ペルの好きな耳の裏をコリコリしてやると、気持ち良いのか目を細めて喉をゴロゴロと鳴らす。
それに気を良くして、もう片方の手で指通りの良いしなやかな毛並みの背中をするすると撫でていくと、お尻の辺りで揺れていた二本の尻尾がピルピルと震えた。
その尻尾を弄りたい衝動に駆られるが、まだ駄目だとぐっと我慢する。
ペルは尻尾が敏感過ぎるのか、少しでも触ろうものなら跳び上がって逃げてしまう。触るのならば、直ぐに逃げられないくらいとろけさせてからでなければならない。
ベルーゼは、魅惑の尻尾を触る機会を虎視眈々と狙いながら、ペルの弱いところを焦れるくらい丁寧に、時には乱雑なくらい豪快にといった具合に強弱をつけて彼の判断力を鈍らせていく。
「ダスター様、この資料なのですが」
「フギャー!!」
「うわっ!な、なんだ!?」
あとちょっとでペルが陥落する。そう感覚的に感じたベルーゼが勝負に出ようとしたところ、ダスターに資料を持った兵士の一人が近付いた。

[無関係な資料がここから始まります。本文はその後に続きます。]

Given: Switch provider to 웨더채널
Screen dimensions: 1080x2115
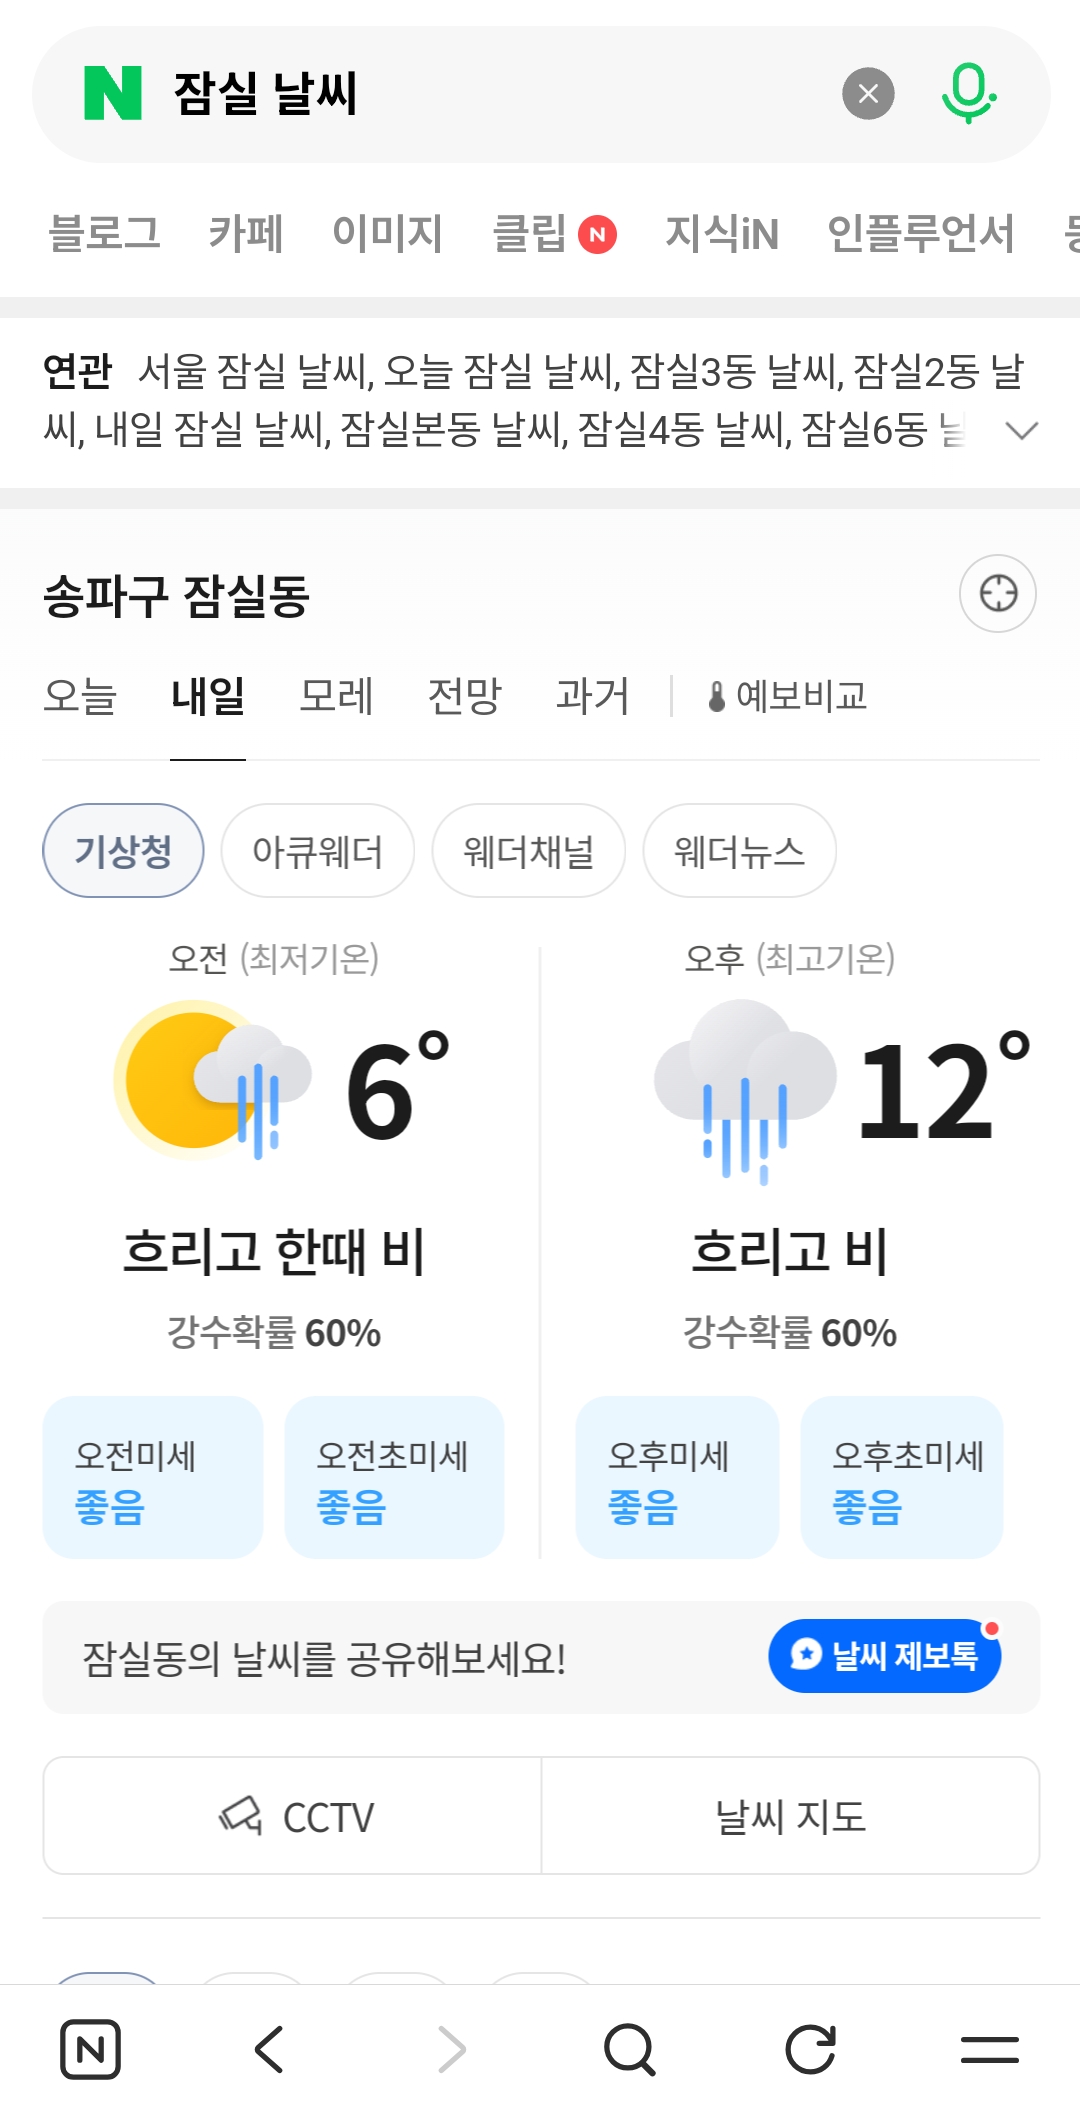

運の悪いことに、彼は手に持っている書類の多さでペルのことが見えていなかったらしく。ベルーゼのゴッドハンドによって隙だらけになっていたペルの尻尾を見事に踏みつけてしまったのだ。しかも二本ともである。
当然怒り狂ったペルにより、彼は引っ掻き回された。可哀想だけれど、彼とペルではランクが違うので、大した怪我はしないはずだから、放っておいても大丈夫だろう。

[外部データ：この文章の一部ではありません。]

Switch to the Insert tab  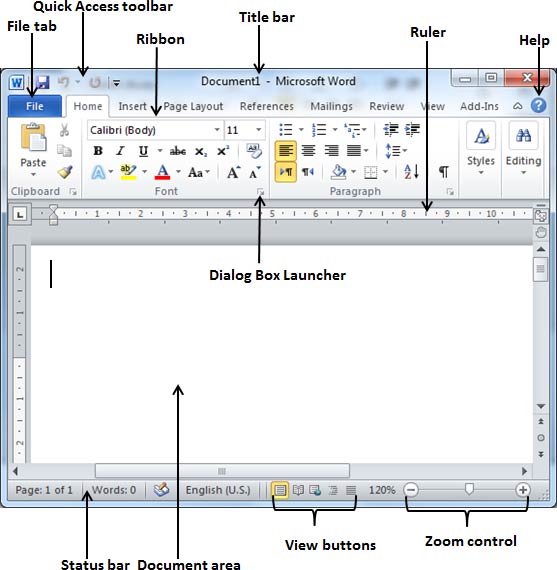coord(132,106)
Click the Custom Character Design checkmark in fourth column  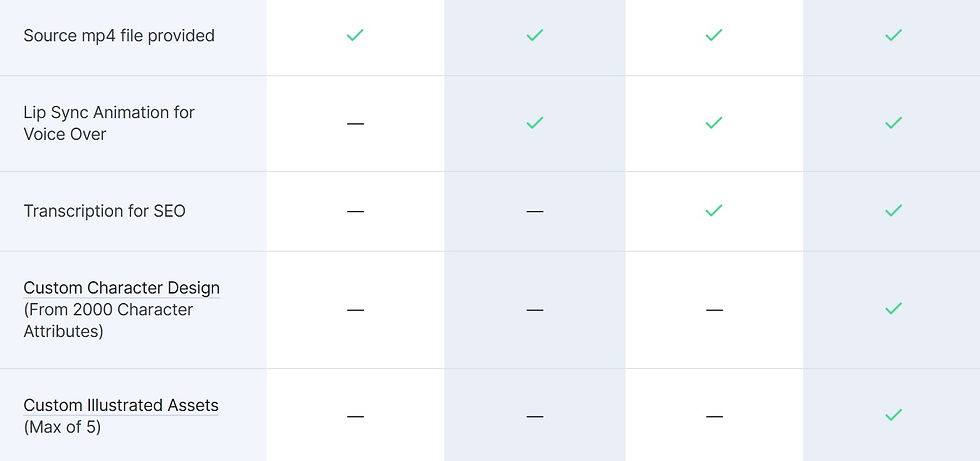click(893, 310)
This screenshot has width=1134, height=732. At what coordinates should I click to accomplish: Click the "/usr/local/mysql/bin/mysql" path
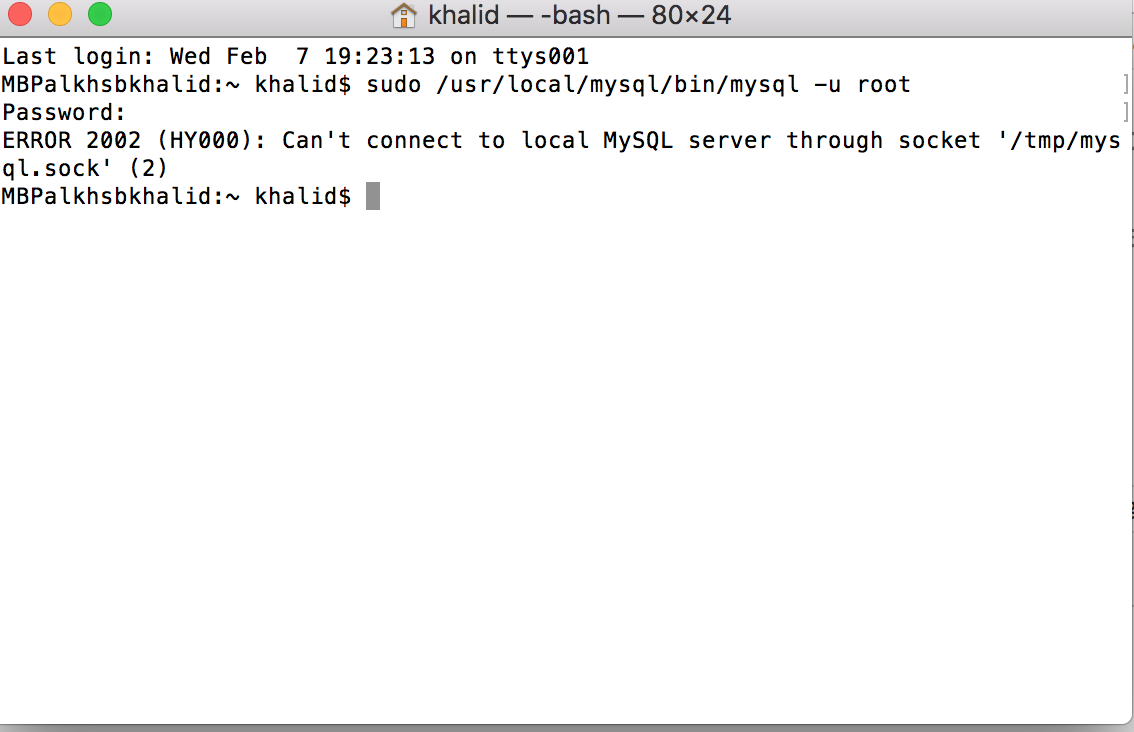point(618,84)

そう判断したベルーゼは、必死にペルの攻撃を避けようとしている若い兵士を見捨てた。
これには、あとちょっとで尻尾が触れるところだったのに邪魔をしたのだから、少しくらい痛い目にあって貰わないとという嫌がらせも含まれていた。
ベルーゼのそんな気持ちを汲み取ったダスターも、兵士を助けることなく仕事を続けている。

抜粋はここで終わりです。